TT-Interview

Thomas Albrich: 30 Jahre unermüdliche Recherche

© Thomas Boehm / TT

Drei Jahrzehnte hat Thomas Albrich der Zeitgeschichte gewidmet. Ein Interview zu seinem Pensionsantritt.

Wenn Sie über Ihre Projekte sprechen, dann ist die Begeisterung unüberhörbar. Wann haben Sie sich der zeitgeschichtlichen Forschung zugewandt?

Thomas Albrich: Der Weg zur Zeitgeschichte war kompliziert. Ich war 1977/78 als Anglist ein Jahr in London und ich hatte keine wissenschaftlichen Ambitionen. Ich wollte Lehrer werden. Ich habe dort an der Wiener Library, einem der weltweit wichtigsten Holocaust-Archive, gearbeitet. Archivdirektor Walter Laqueur, ein großer Zionismus-Forscher, wollte wissen, wie weit ich mit meiner Dissertation sei. Ich entgegnete ihm, ich wolle keine Forschungsarbeit schreiben. Er konnte mich aber vom Gegenteil überzeugen.
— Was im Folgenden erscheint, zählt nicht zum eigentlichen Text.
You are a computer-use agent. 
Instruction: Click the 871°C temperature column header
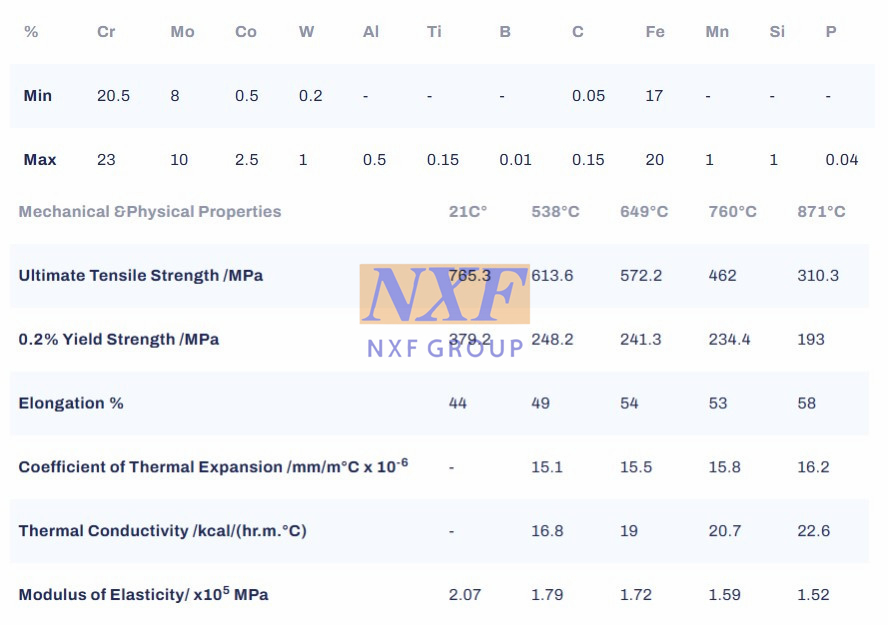point(821,212)
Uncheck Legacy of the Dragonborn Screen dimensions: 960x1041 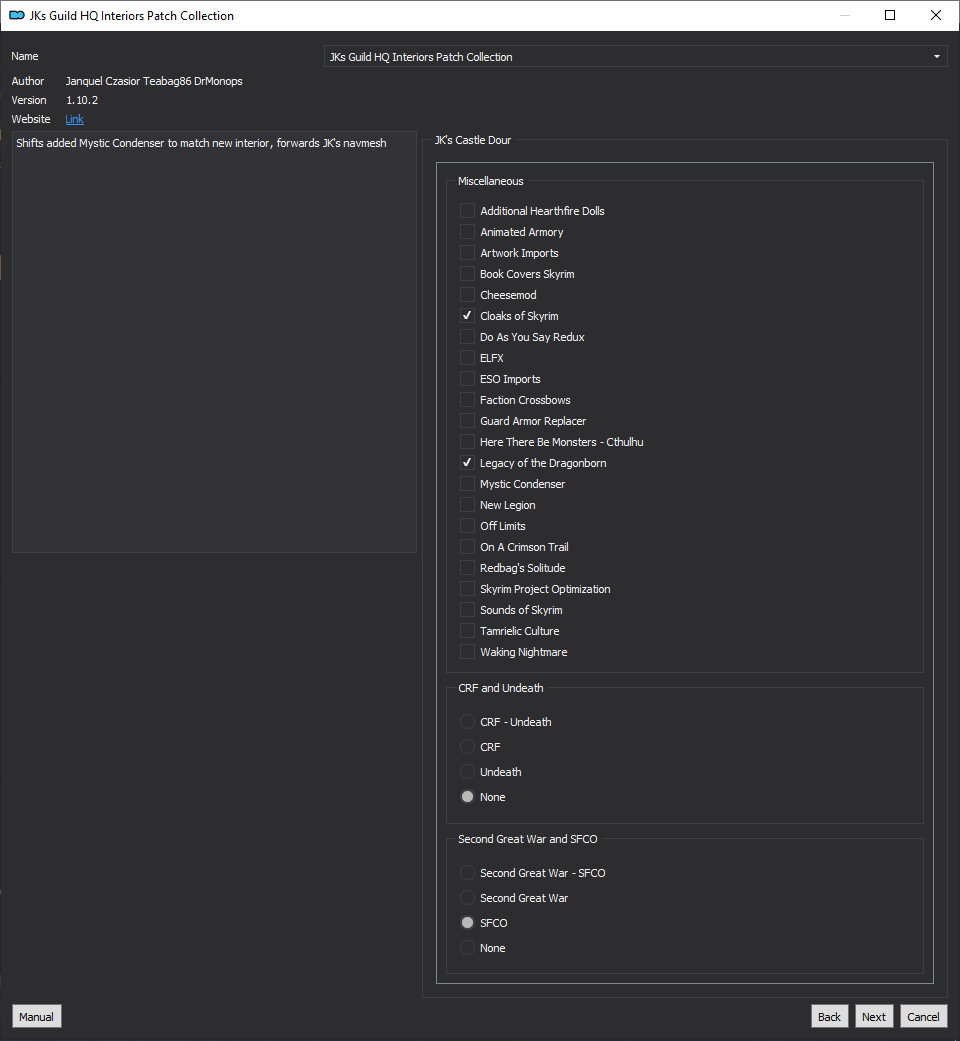[x=467, y=463]
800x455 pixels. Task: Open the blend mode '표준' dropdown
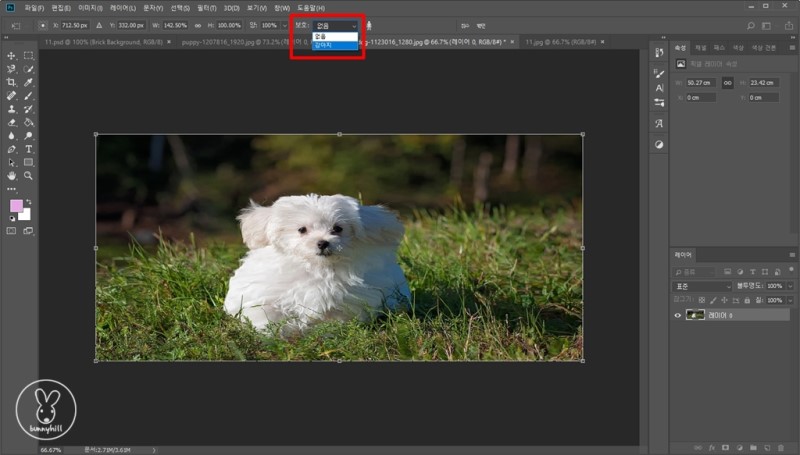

Worüber haben Sie Ihre Dissertation geschrieben?

Albrich: Über jüdische Kriegs- und Nachkriegsflüchtlinge, die in der britischen Besatzungszone, in Kärnten und in der Steiermark, lebten. Der englische Fachbegriff dafür lautet „Displaced Persons". Menschen, die kriegsbedingt ihre Heimat verlassen müssen. Übrigens ein Phänomen, von dem auch unsere Gegenwart geprägt ist.

Haben Sie damals schon Interviews mit jüdischen Überlebenden geführt?

Albrich: Nein, mein Fokus lag in den späten 1970er-Jahren auf den jüdischen Hilfsorganisationen. Ich fand in London einen Quellenbestand einer englisch-jüdischen Hilfsorganisation. Das war der Einstieg in meine Dissertation.

Sie haben in den 80er-Jahren am neu gegründeten Institut für Zeitgeschichte an der Uni Innsbruck eine Stelle bekommen. Wie war der Forschungsstand zur jüdischen Nachkriegsgeschichte damals?

Albrich: Die Quellen bestanden aus etwa fünf englischen Büchern mit einigen Sätzen zu Österreich. Mehr gab es nicht. Ich wurde zu Konferenzen in die USA eingeladen, weil ich einer der wenigen war, der über die überlebenden Juden in Österreich geforscht hatte. Diese Situation blieb so bis Anfang der 1990er-Jahre.

Wann genau haben sich andere Wissenschafter für dieses Forschungsfeld zu interessieren begonnen?

Albrich: Ich habe 1992 ein Seminar angeboten, in dem ich der Frage nachgegangen bin, welche Juden in Tirol Opfer des Nationalsozialismus wurden. Das war mein Einstieg in die biografische Forschung. Unter den damaligen Studierenden befanden sich heute etablierte HistorikerInnen, etwa Niko Hofinger oder Ingrid Böhler. 1998 ist das erste Buch zum jüdischen Leben in Tirol und Vorarlberg unter dem Titel „Wir lebten wie sie" erschienen. Als dieses Buch vorlag, wurde mir klar, welch große Forschungslücke bisher bestanden hatte.

Würden Sie sagen, dass das jüdische Leben in Tirol heute lückenlos erforscht ist?

Albrich: Eine historische Forschung ist nie abgeschlossen, doch die großen Bereiche haben wir sehr genau erforscht. Für mich war es wichtig, eine neue Generation von HistorikerInnen heranzuziehen. Wir haben eine Datenbank der jüdischen Bevölkerung in Tirol seit 1300 entwickelt, die auch mit Südtirol und Trentino vernetzt ist. Derzeit finden sich 20.000 Namen von Jüdinnen und Juden darin.

Am 1. Oktober gehen Sie in Pension. Welche Pläne haben Sie?

Albrich: Ohne Forschung ist mein Leben derzeit schwer vorstellbar. Ich bin natürlich freier, weil ich nicht mehr in der Lehre tätig bin. Derzeit erforsche ich die Aktivitäten jüdischer Organisationen und ihre Rolle im Kalten Krieg in Osteuropa. Demnächst erscheint ein neues Buch über Österreich-Ungarns Fliegerasse im Ersten Weltkrieg. So gesehen gehe ich wohl eher in den „Unruhestand".

Das Gespräch führte Gerlinde Tamerl.